Re: [RFC PATCH v6 2/5] mm: migrate: Add migrate_misplaced_folios_batch()

From: Gregory Price

Date: Tue Apr 21 2026 - 12:05:18 EST

On Tue, Apr 21, 2026 at 08:55:02PM +0530, Donet Tom wrote:
>
> Hi Bharata
>
> On 3/23/26 3:21 PM, Bharata B Rao wrote:
> > From: Gregory Price <gourry@xxxxxxxxxx>
> >
> > Tiered memory systems often require migrating multiple folios at once.
> > Currently, migrate_misplaced_folio() handles only one folio per call,
> > which is inefficient for batch operations. This patch introduces
> > migrate_misplaced_folios_batch(), a batch variant that leverages
> > migrate_pages() internally for improved performance.
> >
> > The caller must isolate folios beforehand using
> > migrate_misplaced_folio_prepare().

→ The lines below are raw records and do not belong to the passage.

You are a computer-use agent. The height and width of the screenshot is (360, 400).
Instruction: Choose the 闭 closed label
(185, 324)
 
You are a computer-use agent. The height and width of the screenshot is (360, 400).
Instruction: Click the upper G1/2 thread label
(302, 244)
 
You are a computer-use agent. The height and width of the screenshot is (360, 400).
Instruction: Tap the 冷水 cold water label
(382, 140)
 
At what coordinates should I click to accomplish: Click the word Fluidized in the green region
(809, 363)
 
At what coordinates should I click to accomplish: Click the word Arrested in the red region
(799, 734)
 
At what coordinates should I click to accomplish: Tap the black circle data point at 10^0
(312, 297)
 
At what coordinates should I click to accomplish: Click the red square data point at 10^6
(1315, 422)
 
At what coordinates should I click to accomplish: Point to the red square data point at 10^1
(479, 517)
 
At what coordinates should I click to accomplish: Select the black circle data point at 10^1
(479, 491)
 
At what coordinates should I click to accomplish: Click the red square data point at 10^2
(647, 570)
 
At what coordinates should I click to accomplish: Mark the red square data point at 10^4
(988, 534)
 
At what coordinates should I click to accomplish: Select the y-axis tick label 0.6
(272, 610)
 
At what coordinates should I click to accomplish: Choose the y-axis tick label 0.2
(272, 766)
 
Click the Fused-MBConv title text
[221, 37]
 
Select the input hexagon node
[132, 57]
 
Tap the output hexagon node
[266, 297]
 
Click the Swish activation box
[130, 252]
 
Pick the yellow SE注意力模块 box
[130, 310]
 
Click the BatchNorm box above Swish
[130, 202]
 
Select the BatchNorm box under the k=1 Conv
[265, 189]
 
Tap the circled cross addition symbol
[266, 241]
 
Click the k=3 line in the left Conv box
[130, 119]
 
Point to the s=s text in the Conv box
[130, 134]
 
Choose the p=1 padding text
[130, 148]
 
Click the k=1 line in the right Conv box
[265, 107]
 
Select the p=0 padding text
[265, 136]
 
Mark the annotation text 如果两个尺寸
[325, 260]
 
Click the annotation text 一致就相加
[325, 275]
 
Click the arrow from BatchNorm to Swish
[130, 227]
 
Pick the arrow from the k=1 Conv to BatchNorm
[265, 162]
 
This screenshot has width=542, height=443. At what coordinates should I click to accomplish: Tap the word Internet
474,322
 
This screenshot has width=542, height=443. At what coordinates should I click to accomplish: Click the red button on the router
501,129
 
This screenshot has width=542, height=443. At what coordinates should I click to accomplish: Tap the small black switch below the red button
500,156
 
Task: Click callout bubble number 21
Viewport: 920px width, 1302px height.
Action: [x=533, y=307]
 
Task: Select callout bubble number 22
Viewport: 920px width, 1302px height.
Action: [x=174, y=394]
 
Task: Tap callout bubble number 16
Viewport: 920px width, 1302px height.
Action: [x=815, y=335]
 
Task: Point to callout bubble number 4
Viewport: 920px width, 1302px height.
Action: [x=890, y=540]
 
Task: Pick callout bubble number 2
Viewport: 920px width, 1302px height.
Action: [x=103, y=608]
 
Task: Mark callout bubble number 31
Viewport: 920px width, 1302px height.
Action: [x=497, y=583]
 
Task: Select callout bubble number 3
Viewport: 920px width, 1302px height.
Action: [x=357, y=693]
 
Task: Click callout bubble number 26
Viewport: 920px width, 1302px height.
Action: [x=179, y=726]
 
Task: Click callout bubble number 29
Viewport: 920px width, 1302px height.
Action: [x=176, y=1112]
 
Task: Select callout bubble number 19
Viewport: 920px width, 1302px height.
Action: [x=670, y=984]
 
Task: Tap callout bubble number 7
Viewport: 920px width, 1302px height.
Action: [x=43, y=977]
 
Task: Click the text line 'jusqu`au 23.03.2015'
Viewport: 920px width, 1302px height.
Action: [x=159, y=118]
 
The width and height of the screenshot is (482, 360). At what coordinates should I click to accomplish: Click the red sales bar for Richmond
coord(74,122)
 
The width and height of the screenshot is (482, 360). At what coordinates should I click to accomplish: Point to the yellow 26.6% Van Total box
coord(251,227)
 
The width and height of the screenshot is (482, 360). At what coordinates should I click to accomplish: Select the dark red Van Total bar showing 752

On return, the folio list will be
> > empty regardless of success or failure.
> >
> > This function will be used by pghot kmigrated thread.
> >
> > Signed-off-by: Gregory Price <gourry@xxxxxxxxxx>
> > [Rewrote commit description]
> > Signed-off-by: Bharata B Rao <bharata@xxxxxxx>
> > ---
> > include/linux/migrate.h | 6 ++++++
> > mm/migrate.c | 48 +++++++++++++++++++++++++++++++++++++++++
> > 2 files changed, 54 insertions(+)
> >
> > diff --git a/include/linux/migrate.h b/include/linux/migrate.h
> > index d5af2b7f577b..5c1e2691cec2 100644
> > --- a/include/linux/migrate.h
> > +++ b/include/linux/migrate.h
> > @@ -111,6 +111,7 @@ static inline void softleaf_entry_wait_on_locked(softleaf_t entry, spinlock_t *p
> > int migrate_misplaced_folio_prepare(struct folio *folio,
> > struct vm_area_struct *vma, int node);
> > int migrate_misplaced_folio(struct folio *folio, int node);
> > +int migrate_misplaced_folios_batch(struct list_head *folio_list, int node);
> > #else
> > static inline int migrate_misplaced_folio_prepare(struct folio *folio,
> > struct vm_area_struct *vma, int node)
> > @@ -121,6 +122,11 @@ static inline int migrate_misplaced_folio(struct folio *folio, int node)
> > {
> > return -EAGAIN; /* can't migrate now */
> > }
> > +static inline int migrate_misplaced_folios_batch(struct list_head *folio_list,
> > + int node)
> > +{
> > + return -EAGAIN; /* can't migrate now */
> > +}
> > #endif /* CONFIG_NUMA_BALANCING */
> > #ifdef CONFIG_MIGRATION
> > diff --git a/mm/migrate.c b/mm/migrate.c
> > index a15184950e65..94daec0f49ef 100644
> > --- a/mm/migrate.c
> > +++ b/mm/migrate.c
> > @@ -2751,5 +2751,53 @@ int migrate_misplaced_folio(struct folio *folio, int node)
> > BUG_ON(!list_empty(&migratepages));
> > return nr_remaining ? -EAGAIN : 0;
> > }
> > +
> > +/**
> > + * migrate_misplaced_folios_batch() - Batch variant of migrate_misplaced_folio
> > + * Attempts to migrate a folio list to the specified destination.
> > + * @folio_list: Isolated list of folios to be batch-migrated.
> > + * @node: The NUMA node ID to where the folios should be migrated.
> > + *
> > + * Caller is expected to have isolated the folios by calling
> > + * migrate_misplaced_folio_prepare(), which will result in an
> > + * elevated reference count on the folio. All the isolated folios
> > + * in the list must belong to the same memcg so that NUMA_PAGE_MIGRATE
> > + * stat can be attributed correctly to the memcg.
> > + *
> > + * This function will un-isolate the folios, drop the elevated reference
> > + * and remove them from the list before returning. This is called
> > + * only for batched promotion of hot pages from lower tier nodes.
> > + *
> > + * Return: 0 on success and -EAGAIN on failure or partial migration.
> > + * On return, @folio_list will be empty regardless of success/failure.
> > + */
> > +int migrate_misplaced_folios_batch(struct list_head *folio_list, int node)
> > +{
> > + pg_data_t *pgdat = NODE_DATA(node);
> > + struct mem_cgroup *memcg = NULL;
> > + unsigned int nr_succeeded = 0;
> > + int nr_remaining;
> > +
> > + if (!list_empty(folio_list)) {
> >
> We seem to proceed even when the list is empty. Should we instead return
> early in that case?
>

Well that seems utterly reasonable, yes you are right.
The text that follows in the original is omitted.